DATA FOR REVIEW »

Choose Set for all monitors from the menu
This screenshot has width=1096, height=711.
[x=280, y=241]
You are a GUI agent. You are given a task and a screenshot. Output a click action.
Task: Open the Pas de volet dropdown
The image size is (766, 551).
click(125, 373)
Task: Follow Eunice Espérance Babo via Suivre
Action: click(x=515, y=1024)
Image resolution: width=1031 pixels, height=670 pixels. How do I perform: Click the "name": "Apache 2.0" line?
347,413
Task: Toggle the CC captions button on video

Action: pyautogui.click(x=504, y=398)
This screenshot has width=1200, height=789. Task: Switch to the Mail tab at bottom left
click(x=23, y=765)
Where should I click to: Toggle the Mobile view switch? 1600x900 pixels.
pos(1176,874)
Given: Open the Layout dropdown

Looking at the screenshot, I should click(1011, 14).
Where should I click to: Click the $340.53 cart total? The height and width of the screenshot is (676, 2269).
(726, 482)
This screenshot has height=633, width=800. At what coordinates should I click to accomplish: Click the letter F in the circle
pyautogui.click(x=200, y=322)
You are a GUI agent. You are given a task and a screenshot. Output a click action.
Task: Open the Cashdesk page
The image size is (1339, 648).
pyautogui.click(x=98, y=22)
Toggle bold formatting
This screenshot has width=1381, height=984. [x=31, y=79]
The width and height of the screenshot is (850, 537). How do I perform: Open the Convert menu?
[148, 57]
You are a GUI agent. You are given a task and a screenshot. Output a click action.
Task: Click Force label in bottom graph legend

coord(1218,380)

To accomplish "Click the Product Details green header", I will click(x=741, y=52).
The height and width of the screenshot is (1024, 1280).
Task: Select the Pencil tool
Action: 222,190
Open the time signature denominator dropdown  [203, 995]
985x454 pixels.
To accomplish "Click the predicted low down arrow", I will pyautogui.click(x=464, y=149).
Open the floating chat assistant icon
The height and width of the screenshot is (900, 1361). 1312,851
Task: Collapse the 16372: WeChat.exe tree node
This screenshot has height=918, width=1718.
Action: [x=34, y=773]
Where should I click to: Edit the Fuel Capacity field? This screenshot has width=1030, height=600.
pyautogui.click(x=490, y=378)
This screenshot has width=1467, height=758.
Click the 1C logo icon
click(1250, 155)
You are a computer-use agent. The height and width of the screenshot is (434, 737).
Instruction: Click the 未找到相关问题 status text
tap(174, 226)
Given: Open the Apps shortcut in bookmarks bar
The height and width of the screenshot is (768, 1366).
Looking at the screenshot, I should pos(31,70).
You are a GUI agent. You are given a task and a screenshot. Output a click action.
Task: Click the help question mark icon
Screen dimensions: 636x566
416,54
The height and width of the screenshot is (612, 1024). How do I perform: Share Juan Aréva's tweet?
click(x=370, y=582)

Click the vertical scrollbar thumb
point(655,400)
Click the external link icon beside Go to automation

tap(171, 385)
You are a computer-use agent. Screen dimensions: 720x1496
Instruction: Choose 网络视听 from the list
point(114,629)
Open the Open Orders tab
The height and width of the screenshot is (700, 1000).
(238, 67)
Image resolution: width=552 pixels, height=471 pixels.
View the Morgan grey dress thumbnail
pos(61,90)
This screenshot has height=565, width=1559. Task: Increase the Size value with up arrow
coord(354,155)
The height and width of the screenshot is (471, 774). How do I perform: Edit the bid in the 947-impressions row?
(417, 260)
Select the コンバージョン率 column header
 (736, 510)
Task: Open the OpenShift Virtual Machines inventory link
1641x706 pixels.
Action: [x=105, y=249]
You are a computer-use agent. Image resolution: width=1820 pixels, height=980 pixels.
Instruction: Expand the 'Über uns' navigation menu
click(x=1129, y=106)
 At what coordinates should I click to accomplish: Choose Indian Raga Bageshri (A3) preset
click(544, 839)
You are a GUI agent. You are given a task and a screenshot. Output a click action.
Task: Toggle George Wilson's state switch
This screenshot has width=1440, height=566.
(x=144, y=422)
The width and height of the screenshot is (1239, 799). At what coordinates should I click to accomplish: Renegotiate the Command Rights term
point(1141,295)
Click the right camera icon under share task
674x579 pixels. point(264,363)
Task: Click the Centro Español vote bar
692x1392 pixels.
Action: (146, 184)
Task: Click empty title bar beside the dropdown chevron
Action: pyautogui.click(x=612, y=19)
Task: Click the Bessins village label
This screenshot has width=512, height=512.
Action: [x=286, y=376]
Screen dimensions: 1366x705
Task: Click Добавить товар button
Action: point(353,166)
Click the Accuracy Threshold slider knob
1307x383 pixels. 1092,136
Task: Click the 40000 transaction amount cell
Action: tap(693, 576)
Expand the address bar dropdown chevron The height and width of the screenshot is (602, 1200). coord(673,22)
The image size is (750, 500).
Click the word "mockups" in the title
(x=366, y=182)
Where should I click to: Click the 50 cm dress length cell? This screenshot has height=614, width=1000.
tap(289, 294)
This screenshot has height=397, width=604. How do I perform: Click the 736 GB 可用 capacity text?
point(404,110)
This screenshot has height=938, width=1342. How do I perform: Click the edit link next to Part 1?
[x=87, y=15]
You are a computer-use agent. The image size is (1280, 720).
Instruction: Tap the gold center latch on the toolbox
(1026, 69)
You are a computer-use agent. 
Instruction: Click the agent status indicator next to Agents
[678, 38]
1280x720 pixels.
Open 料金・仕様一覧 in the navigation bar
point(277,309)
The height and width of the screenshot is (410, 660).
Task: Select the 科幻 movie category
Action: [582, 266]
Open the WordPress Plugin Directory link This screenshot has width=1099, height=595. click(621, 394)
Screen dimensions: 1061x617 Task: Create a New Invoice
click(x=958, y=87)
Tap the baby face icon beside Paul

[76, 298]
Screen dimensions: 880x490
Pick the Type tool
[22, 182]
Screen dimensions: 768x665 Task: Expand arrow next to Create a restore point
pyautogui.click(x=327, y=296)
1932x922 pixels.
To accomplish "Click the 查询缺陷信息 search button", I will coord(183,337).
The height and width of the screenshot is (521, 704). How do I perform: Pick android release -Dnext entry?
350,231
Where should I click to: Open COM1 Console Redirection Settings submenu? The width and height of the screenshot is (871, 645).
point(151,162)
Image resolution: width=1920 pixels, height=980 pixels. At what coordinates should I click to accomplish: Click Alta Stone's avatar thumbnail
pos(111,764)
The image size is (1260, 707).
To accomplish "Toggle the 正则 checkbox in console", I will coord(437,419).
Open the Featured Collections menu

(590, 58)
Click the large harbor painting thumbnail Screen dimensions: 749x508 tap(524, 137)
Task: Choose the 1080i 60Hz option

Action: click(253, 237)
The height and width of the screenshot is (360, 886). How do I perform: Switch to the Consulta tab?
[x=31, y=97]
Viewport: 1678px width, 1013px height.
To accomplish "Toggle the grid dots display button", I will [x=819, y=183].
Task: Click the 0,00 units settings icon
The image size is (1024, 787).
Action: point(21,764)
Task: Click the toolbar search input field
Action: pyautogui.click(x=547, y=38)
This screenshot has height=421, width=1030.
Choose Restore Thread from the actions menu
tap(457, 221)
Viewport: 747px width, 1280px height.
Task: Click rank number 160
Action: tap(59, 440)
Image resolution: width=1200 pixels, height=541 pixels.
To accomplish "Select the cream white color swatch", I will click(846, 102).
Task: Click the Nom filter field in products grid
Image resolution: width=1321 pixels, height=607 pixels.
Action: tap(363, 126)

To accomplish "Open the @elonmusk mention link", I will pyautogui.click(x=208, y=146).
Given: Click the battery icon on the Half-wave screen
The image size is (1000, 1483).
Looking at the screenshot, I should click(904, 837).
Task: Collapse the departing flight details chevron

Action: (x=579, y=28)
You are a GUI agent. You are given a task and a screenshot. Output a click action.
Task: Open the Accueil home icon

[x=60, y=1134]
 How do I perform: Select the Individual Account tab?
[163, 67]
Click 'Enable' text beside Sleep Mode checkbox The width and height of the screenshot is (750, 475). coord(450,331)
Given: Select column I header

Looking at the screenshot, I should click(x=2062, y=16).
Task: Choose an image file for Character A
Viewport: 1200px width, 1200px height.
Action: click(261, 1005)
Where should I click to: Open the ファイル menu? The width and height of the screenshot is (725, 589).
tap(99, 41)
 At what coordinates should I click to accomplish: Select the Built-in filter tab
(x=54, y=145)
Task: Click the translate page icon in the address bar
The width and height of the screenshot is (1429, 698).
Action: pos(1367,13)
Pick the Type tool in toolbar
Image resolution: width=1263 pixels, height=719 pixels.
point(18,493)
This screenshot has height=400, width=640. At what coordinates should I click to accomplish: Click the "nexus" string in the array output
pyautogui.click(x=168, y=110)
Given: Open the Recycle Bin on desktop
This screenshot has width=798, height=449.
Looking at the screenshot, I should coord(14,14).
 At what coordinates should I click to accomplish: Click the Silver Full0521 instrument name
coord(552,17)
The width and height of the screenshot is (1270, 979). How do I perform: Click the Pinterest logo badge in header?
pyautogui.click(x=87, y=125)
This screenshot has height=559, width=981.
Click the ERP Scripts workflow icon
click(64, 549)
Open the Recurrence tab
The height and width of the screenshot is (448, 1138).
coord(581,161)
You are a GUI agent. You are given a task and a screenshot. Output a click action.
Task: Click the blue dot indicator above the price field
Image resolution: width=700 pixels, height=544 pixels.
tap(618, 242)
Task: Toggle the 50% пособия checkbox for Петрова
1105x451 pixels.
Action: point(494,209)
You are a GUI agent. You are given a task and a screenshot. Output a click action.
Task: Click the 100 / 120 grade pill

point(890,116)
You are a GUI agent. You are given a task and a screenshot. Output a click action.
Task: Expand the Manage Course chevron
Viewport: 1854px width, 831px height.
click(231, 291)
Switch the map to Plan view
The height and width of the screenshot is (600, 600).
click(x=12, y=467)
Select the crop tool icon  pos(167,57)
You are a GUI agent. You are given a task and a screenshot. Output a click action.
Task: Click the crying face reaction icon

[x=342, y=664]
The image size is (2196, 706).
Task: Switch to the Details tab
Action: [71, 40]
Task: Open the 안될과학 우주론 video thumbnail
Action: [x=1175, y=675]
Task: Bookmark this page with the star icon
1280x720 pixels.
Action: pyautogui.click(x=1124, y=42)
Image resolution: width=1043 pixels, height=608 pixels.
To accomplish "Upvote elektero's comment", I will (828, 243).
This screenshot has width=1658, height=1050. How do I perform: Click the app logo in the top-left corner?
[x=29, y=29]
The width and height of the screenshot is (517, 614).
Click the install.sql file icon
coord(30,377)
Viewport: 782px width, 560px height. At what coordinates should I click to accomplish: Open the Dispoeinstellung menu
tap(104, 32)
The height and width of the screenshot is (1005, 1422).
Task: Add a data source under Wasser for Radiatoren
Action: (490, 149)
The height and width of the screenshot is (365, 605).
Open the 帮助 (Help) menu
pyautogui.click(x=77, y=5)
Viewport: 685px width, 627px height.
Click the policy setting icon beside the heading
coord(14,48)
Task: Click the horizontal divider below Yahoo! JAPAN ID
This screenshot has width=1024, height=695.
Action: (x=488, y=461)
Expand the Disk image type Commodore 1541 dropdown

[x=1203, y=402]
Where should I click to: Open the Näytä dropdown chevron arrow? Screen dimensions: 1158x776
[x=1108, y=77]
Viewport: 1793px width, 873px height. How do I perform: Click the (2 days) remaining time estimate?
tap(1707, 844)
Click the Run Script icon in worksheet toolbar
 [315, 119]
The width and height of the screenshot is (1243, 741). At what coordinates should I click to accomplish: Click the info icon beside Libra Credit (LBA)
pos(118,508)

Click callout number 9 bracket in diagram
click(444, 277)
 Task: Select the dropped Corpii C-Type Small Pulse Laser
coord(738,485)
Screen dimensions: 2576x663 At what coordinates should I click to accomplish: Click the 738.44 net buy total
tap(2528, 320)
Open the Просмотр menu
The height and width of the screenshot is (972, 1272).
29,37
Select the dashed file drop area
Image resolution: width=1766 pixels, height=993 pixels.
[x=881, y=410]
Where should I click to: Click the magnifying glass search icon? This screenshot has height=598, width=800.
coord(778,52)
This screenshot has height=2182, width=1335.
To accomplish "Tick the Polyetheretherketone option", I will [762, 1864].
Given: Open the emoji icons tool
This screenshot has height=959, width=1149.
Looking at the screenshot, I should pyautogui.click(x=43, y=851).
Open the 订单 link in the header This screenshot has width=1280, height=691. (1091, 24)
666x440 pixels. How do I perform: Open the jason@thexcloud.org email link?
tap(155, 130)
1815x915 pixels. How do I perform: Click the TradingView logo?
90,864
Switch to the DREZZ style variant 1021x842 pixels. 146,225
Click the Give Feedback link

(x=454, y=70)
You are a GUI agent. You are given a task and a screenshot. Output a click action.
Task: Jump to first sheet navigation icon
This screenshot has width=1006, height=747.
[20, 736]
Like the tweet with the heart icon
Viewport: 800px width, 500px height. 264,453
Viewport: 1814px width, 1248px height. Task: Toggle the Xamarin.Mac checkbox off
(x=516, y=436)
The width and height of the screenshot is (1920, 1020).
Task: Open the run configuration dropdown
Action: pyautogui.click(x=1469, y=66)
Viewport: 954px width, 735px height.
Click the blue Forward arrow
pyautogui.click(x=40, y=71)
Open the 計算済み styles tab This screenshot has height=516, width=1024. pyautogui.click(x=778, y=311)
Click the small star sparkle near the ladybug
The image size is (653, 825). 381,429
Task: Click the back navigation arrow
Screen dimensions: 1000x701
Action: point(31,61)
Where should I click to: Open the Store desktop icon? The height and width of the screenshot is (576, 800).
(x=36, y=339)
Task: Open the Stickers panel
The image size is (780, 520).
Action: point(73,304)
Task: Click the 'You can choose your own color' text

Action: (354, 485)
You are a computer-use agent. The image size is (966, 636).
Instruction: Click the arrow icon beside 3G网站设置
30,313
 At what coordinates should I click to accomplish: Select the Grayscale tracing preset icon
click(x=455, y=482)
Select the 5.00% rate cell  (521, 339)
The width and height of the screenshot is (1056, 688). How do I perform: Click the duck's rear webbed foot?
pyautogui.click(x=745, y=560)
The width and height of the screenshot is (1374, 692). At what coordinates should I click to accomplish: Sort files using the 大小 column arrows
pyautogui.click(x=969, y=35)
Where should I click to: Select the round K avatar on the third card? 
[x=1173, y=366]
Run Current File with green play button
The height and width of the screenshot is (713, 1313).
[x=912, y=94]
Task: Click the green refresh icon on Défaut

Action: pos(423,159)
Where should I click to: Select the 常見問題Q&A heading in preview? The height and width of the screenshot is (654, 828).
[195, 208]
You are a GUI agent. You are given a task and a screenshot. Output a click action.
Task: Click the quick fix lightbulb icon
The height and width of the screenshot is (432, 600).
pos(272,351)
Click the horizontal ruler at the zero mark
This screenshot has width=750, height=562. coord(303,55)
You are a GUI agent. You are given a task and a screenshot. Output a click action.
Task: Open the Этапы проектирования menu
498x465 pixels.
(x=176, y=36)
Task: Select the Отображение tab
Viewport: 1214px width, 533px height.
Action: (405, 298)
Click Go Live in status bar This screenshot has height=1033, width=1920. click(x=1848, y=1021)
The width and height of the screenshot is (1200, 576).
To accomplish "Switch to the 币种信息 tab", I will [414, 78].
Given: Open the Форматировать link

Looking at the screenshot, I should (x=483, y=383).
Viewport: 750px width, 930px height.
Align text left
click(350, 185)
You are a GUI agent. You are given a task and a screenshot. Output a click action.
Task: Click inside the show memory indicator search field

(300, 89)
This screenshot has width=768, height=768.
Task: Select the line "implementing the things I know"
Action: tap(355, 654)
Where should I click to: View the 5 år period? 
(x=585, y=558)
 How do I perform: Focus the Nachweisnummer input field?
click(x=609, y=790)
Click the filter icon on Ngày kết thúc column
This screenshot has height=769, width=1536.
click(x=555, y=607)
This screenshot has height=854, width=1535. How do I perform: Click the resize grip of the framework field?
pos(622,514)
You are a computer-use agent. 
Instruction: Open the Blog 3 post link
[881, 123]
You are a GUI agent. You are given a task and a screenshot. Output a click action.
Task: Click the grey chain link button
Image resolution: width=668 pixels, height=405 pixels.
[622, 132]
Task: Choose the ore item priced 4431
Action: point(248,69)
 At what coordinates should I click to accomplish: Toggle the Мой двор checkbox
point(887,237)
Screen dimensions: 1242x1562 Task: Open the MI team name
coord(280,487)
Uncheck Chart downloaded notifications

YOUR OBJECTIVE » Scan the entries above for the line containing "You are a computer-use agent. Screen", and copy it and all lines after it exactly, down to and including the line containing "Task: Open the OpenShift".

YOUR SOLUTION »
You are a computer-use agent. Screen dimensions: 720x1496
Instruction: Choose 网络视听 from the list
point(114,629)
Open the Open Orders tab
The height and width of the screenshot is (700, 1000).
(238, 67)
Image resolution: width=552 pixels, height=471 pixels.
View the Morgan grey dress thumbnail
pos(61,90)
This screenshot has height=565, width=1559. Task: Increase the Size value with up arrow
coord(354,155)
The height and width of the screenshot is (471, 774). How do I perform: Edit the bid in the 947-impressions row?
(417, 260)
Select the コンバージョン率 column header
 (736, 510)
Task: Open the OpenShift Virtual Machines inventory link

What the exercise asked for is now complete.